Director Robert Altman

A: It’s not because they’re queer, but rather because these films, made in 1982 and 1983, came at the lowest point in Altman’s career, after his first big budget studio foray, Popeye, tanked, destroying the clout he’d accrued from hits such as Nashville (1975) and M.A.S.H. (1970), but before his triumphant return to respectability with The Player (1992) and Short Cuts (1993). Altman famously battled Hollywood during his entire career and sometimes had to get very creative with his financing. Streamers and Jimmy Dean were both made on a shoestring, and it shows. Jimmy Dean, for example, is basically just a filmed version of the stage play upon which it is based.

Still, it’s a real shame that the Monkey could discover no plans to release these films on DVD (at least in the US or Canada). Streamers, which stars The Wedding Banquet’s Mitchell Lichtenstein and Matthew Modine, was decades before its time in its affecting look at gays-in-the-military. Meanwhile, Jimmy Dean, which includes a transgender sub-plot, is notable for its amazing cast, including Sandy Dennis, Karen Black, a pre-Misery Kathy Bates, and, in the role that first proved to Hollywood that she could be a serious actress, Cher.

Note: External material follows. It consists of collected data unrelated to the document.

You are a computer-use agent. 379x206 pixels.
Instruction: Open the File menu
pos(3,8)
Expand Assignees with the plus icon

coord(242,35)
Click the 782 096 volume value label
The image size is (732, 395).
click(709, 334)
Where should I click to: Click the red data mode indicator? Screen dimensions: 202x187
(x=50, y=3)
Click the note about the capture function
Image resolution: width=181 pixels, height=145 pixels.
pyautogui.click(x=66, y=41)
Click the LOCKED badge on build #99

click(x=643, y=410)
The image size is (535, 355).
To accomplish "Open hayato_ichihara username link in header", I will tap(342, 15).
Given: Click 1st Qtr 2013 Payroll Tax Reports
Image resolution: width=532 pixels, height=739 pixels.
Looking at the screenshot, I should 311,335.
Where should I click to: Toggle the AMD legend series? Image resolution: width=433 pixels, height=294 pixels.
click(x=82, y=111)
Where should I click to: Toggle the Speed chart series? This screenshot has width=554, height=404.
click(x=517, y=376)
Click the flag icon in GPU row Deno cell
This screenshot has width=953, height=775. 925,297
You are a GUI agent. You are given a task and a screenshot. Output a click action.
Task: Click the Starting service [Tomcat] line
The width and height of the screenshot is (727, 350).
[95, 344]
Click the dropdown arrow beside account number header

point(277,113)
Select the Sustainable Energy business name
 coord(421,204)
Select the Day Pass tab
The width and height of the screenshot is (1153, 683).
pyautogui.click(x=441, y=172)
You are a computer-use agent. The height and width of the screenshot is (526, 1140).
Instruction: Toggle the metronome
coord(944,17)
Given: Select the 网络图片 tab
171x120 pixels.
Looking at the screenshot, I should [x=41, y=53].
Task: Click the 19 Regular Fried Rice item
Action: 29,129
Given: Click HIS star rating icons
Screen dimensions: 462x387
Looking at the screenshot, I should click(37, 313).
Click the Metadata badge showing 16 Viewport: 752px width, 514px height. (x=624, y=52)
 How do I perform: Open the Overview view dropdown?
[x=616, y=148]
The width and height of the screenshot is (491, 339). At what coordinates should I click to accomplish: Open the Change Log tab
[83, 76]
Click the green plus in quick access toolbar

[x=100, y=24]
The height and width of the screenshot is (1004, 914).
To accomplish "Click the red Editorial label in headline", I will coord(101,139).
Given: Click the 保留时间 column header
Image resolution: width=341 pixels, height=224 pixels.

Other Altman films with gay characters include The Company (2003), Gosford Park (2001), A Perfect Couple (1979), and M.A.S.H. (1970) (sort of).

Q: I know that shows like Xena: Warrior Princess have had major lesbian subtext between their main characters, but has there ever been a show with a gay male subtext? And I mean a real subtext, something the writers were aware of and played with, not just wishful thinking on the part of viewers, like Sam and Dean on Supernatural. – Lucy, Madagascar

A: There are those who would say that Starsky and Hutch, Batman and Robin, James and Gregory on House, and even Kirk and Spock all share a deep and abiding love for each other, but the Monkey doesn’t think any of those qualify for what you’re suggesting because, even if there have been some eyebrow-raising scenes of seemingly gay subtext, they were probably unintentional on the part of the creators.

The original Star Trek's unintentional gay subtext

Still, there are definitely examples of male TV duos where at least one half of a male duo is clearly in love with other half, even if it is never quite expressed: Andrew and Spike on Buffy, the Vampire Slayer; Charlie and Marcus on Survivor: Gabon; and Detective Bayliss and Detective Pembleton on Homicide: Life on the Streets. And Christian seems to have had more than a man-crush on Sean on Nip/Tuck (so much so that the subtext eventually surfaced, and Christian spent season four questioning whether or not he was gay).

Interestingly, there are even examples of gay subtext on a “gay” show like Will & Grace, where Jack was clearly in love with Will, even though he never said it in words. And in the first season of Queer as Folk, Michael was deeply in love with Brian — though, again, he didn’t express it.